• **WORK REQUIRED**:
Reproduce the entries that follow, exactly and in full.

• **DATA EXCERPTS**:
::::::::

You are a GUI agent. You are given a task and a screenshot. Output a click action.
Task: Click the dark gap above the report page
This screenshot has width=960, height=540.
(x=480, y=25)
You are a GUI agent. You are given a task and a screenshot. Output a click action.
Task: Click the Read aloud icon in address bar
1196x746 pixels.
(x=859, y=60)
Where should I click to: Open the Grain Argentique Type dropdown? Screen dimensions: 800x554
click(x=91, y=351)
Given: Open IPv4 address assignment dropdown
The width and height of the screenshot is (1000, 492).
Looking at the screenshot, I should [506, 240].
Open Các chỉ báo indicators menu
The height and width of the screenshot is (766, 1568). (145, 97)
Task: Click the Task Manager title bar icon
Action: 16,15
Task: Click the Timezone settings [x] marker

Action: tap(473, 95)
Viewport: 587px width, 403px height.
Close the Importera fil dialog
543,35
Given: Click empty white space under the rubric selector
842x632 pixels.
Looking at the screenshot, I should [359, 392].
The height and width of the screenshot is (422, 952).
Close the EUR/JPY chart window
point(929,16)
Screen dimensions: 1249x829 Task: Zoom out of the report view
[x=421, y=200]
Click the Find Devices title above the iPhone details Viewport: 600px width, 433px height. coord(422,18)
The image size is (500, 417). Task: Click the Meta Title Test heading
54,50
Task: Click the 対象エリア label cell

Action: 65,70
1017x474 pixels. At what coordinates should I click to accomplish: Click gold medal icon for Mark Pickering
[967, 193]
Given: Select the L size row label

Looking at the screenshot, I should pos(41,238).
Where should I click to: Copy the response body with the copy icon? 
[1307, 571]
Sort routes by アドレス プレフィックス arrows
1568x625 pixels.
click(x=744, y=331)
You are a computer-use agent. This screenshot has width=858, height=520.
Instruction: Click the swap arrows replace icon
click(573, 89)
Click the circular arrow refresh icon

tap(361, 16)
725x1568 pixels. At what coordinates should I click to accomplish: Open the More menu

::::::::

• **FINAL ANSWER**:
You are a GUI agent. You are given a task and a screenshot. Output a click action.
Task: Click the dark gap above the report page
This screenshot has width=960, height=540.
(x=480, y=25)
You are a GUI agent. You are given a task and a screenshot. Output a click action.
Task: Click the Read aloud icon in address bar
1196x746 pixels.
(x=859, y=60)
Where should I click to: Open the Grain Argentique Type dropdown? Screen dimensions: 800x554
click(x=91, y=351)
Given: Open IPv4 address assignment dropdown
The width and height of the screenshot is (1000, 492).
Looking at the screenshot, I should [506, 240].
Open Các chỉ báo indicators menu
The height and width of the screenshot is (766, 1568). (145, 97)
Task: Click the Task Manager title bar icon
Action: 16,15
Task: Click the Timezone settings [x] marker

Action: tap(473, 95)
Viewport: 587px width, 403px height.
Close the Importera fil dialog
543,35
Given: Click empty white space under the rubric selector
842x632 pixels.
Looking at the screenshot, I should [359, 392].
The height and width of the screenshot is (422, 952).
Close the EUR/JPY chart window
point(929,16)
Screen dimensions: 1249x829 Task: Zoom out of the report view
[x=421, y=200]
Click the Find Devices title above the iPhone details Viewport: 600px width, 433px height. coord(422,18)
The image size is (500, 417). Task: Click the Meta Title Test heading
54,50
Task: Click the 対象エリア label cell

Action: 65,70
1017x474 pixels. At what coordinates should I click to accomplish: Click gold medal icon for Mark Pickering
[967, 193]
Given: Select the L size row label

Looking at the screenshot, I should pos(41,238).
Where should I click to: Copy the response body with the copy icon? 
[1307, 571]
Sort routes by アドレス プレフィックス arrows
1568x625 pixels.
click(x=744, y=331)
You are a computer-use agent. This screenshot has width=858, height=520.
Instruction: Click the swap arrows replace icon
click(573, 89)
Click the circular arrow refresh icon

tap(361, 16)
725x1568 pixels. At what coordinates should I click to accomplish: Open the More menu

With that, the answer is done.